Few long-term data describe the natural history of hepatic hemangiomas. Because the rate and magnitude of normal growth is not well characterized, it is difficult to recognize lesions growing at an abnormal rate, which may require further evaluation or intervention. During a 10-year period, a total of 163 hemangiomas were identified in 123 patients. Hasan et al established quantitatively the expected growth rate of hepatic hemangiomas and defined a measure of hemangioma growth that could be used clinically to help identify hemangiomas for which growth is more than expected.
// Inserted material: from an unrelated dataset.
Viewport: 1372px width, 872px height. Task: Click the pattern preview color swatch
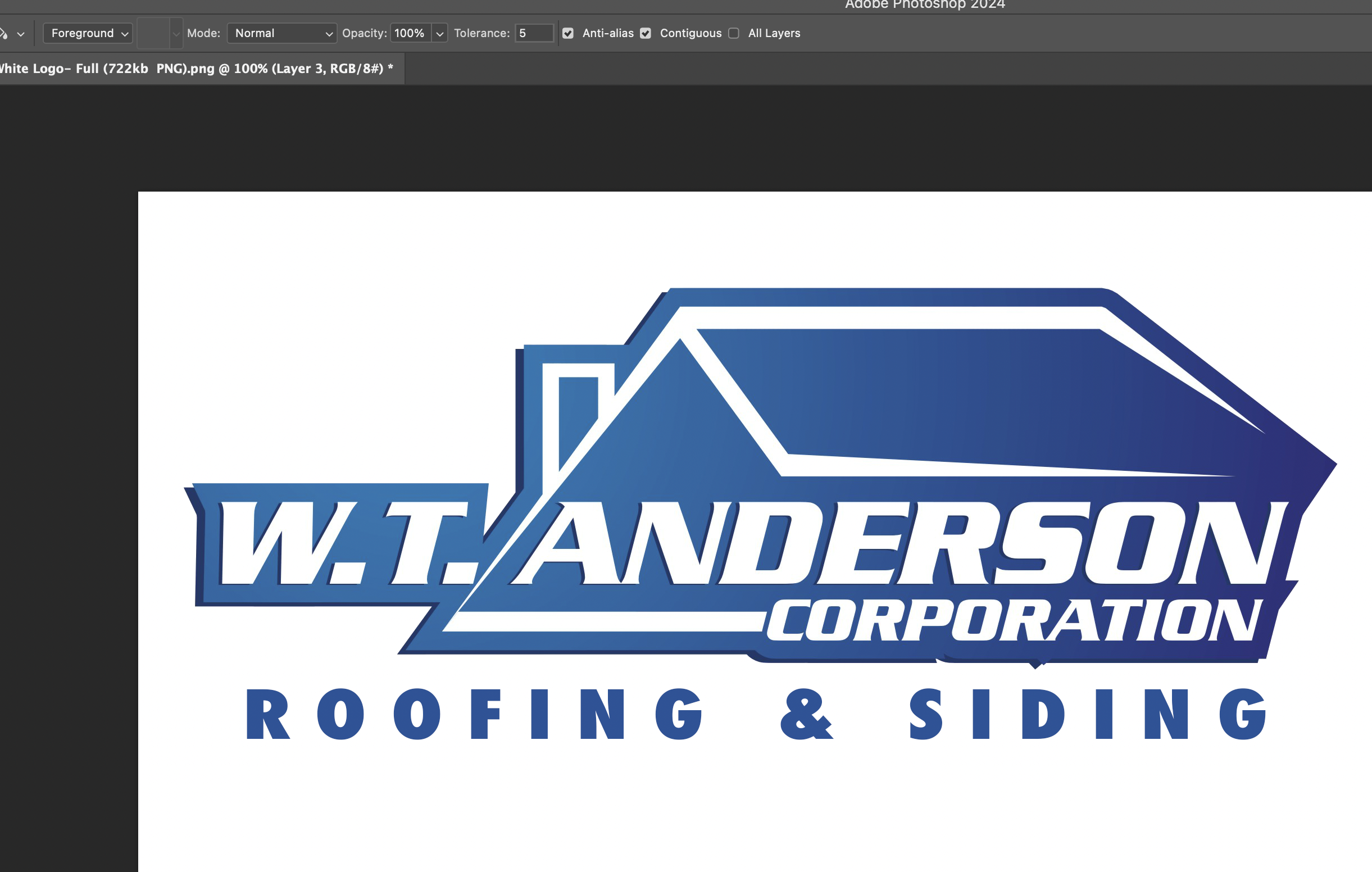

Readmission has become a major hospital quality metric, but it is unclear whether there is much difference in readmission among hospitals after appropriate risk adjustment. Lucas et al performed a hierarchical multivariable logistic regression analysis of observational data obtained from the Surveillance, Epidemiology, and End Results–Medicare linked database, a nationally representative cancer registry. They studied 44 822 patients who underwent colorectal resection for cancer at 1401 US hospitals from 1997 through 2002. Although there was marked variation in raw readmission rates, no significant variability was found in readmission rates among hospitals after adjusting for patient characteristics in a hierarchical model.

Arterburn et al compared the effect of laparoscopic Roux-en-Y gastric bypass (RYGB) vs gastric banding (AGB) on short- and long-term health outcomes in a retrospective cohort study of 7457 individuals 21 years or older who underwent laparoscopic bariatric surgery from 2005 through 2009, with follow-up through 2010. They found that RYGB resulted in greater weight loss than AGB but had a higher risk of short-term complications and long-term subsequent hospitalizations.